Another straw in the modest wind of change in Chinese-Soviet relations? This week there arrived in Peking the first Soviet-bloc tourists to visit China since the two communist giants split apart in 1960. They are 15 Hungarians who flew in via Moscow to China for a 12-day visit to Peking, Shanghai, and several other cities. Ten more groups from Hungary are scheduled this year. The state travel agencies in other East European countries are said to be preparing similar trips.
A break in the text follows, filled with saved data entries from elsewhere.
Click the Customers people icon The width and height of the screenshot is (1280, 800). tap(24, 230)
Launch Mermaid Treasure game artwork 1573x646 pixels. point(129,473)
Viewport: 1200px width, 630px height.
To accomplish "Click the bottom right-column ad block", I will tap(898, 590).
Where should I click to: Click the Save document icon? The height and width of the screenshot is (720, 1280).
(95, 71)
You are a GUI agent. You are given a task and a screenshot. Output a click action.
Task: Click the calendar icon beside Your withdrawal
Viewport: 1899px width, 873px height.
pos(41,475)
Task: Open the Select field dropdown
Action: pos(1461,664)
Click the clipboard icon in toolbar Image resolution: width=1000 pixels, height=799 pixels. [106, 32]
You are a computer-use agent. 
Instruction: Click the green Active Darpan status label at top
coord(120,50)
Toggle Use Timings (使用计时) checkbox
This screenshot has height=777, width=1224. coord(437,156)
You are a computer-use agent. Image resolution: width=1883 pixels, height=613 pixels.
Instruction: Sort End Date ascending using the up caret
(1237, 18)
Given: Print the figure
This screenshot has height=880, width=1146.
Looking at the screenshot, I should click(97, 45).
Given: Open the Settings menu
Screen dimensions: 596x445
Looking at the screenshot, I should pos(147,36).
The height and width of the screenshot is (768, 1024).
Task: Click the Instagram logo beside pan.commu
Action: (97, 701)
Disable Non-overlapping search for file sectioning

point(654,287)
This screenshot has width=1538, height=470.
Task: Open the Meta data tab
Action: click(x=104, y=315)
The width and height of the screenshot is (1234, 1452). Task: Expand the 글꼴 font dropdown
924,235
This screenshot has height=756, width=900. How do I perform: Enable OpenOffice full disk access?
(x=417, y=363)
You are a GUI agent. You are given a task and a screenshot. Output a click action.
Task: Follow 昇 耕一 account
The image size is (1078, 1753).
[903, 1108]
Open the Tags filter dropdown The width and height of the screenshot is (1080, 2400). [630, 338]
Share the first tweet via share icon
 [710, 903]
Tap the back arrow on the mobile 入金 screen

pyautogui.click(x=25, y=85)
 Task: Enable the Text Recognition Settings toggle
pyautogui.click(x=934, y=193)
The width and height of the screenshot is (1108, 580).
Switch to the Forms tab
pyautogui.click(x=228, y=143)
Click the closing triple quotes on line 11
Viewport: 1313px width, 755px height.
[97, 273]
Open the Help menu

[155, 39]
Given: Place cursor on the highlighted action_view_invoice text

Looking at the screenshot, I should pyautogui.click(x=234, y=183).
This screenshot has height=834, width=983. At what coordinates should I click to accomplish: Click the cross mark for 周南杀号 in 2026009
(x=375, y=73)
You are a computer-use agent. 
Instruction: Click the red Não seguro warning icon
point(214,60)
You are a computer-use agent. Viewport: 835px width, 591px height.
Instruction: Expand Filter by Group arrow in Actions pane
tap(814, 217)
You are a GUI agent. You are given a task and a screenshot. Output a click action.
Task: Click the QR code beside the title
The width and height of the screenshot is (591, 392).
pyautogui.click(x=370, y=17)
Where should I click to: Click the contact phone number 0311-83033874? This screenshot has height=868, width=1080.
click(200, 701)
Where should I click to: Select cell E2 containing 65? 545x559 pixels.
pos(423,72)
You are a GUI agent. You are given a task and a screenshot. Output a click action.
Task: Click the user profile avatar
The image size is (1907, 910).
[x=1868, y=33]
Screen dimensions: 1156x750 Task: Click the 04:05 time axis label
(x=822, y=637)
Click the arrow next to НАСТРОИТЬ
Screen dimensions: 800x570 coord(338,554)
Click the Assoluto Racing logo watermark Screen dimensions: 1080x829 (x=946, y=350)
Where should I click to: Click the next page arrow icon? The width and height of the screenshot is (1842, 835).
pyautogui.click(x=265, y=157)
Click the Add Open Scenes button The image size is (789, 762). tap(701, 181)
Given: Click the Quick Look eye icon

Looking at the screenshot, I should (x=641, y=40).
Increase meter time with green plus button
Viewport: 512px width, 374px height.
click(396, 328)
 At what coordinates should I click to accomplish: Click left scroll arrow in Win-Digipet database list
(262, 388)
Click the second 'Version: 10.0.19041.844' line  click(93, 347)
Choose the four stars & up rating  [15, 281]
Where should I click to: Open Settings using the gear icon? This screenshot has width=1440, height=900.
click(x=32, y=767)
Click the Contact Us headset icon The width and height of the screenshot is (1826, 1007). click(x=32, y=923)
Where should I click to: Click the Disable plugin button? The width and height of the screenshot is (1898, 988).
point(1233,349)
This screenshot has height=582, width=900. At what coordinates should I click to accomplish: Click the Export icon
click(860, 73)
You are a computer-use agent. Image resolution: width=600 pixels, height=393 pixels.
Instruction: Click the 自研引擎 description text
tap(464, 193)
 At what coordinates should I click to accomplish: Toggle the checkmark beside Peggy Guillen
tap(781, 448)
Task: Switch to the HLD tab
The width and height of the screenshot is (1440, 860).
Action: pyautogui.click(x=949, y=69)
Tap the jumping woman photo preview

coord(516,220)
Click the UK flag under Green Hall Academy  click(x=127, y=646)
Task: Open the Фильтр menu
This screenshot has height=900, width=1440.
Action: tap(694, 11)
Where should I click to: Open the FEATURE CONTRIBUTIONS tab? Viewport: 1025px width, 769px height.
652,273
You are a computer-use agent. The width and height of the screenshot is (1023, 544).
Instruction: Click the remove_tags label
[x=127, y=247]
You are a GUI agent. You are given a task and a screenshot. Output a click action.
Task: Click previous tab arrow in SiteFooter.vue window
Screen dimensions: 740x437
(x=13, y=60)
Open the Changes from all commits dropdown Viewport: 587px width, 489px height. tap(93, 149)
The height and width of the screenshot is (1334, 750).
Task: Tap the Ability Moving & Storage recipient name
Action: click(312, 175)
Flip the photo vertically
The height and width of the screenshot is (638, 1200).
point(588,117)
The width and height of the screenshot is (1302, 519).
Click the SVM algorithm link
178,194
East-bloc observers are cautious about reading too much into this latest hint of calmer Chinese-Soviet ties. Nevertheless, they see it as part of a slow but significant - and blocwide - trend since last year toward further ties with Peking. During 1982 in Warsaw, for example, there was a noticeable increase in informal social contacts between Chinese officials and journalists and their Polish counterparts. After a 20-year break, student and sporting exchanges are also being resumed. This year will see the first Soviet students enrolled in Peking higher education institutes. They will join other East Europeans, including Hungarians and East Germans (of whom a few are already there).

Whether all this is ultimately to spill over into the political field will depend on the course of the ongoing Soviet-Chinese talks on normalizing relations, observers say. And that in turn could be influenced by the way Soviet-US and East-West relations generally develop in the next 12 months.